## Requirement:
Every line from the one with "This screenshot has" to the end of the listing below must be printed exactly, with no other text and no pictures.

<<<<

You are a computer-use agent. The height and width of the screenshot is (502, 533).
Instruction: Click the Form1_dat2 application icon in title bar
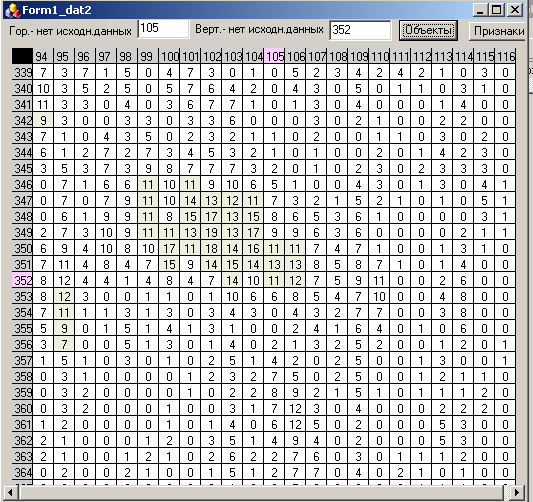pyautogui.click(x=13, y=10)
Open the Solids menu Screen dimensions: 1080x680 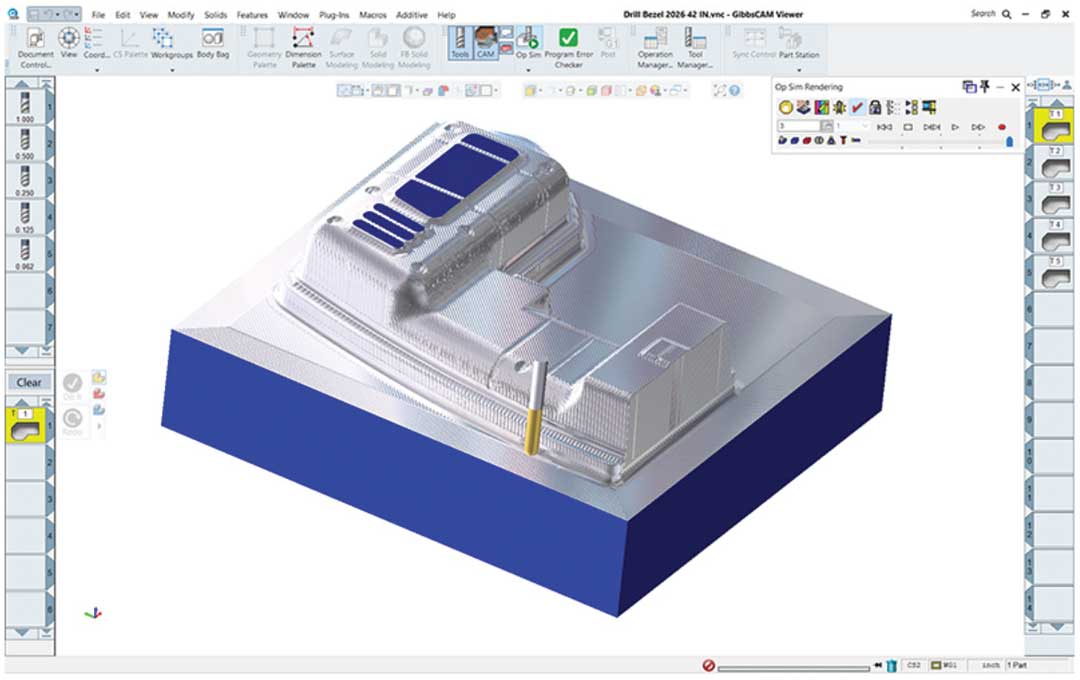tap(216, 15)
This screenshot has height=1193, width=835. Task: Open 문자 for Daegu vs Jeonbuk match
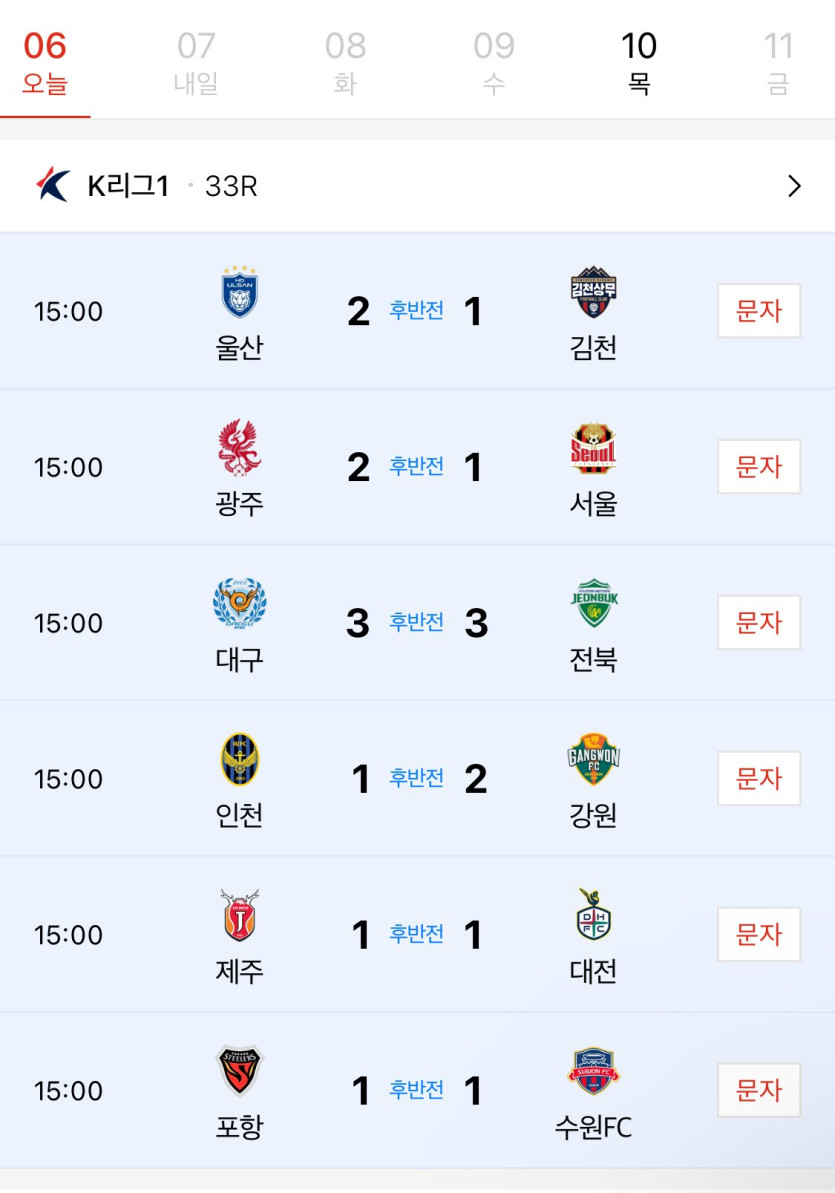tap(759, 622)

>>>>

## Exercise response:
This screenshot has height=1193, width=835. Task: Open 문자 for Daegu vs Jeonbuk match
tap(759, 622)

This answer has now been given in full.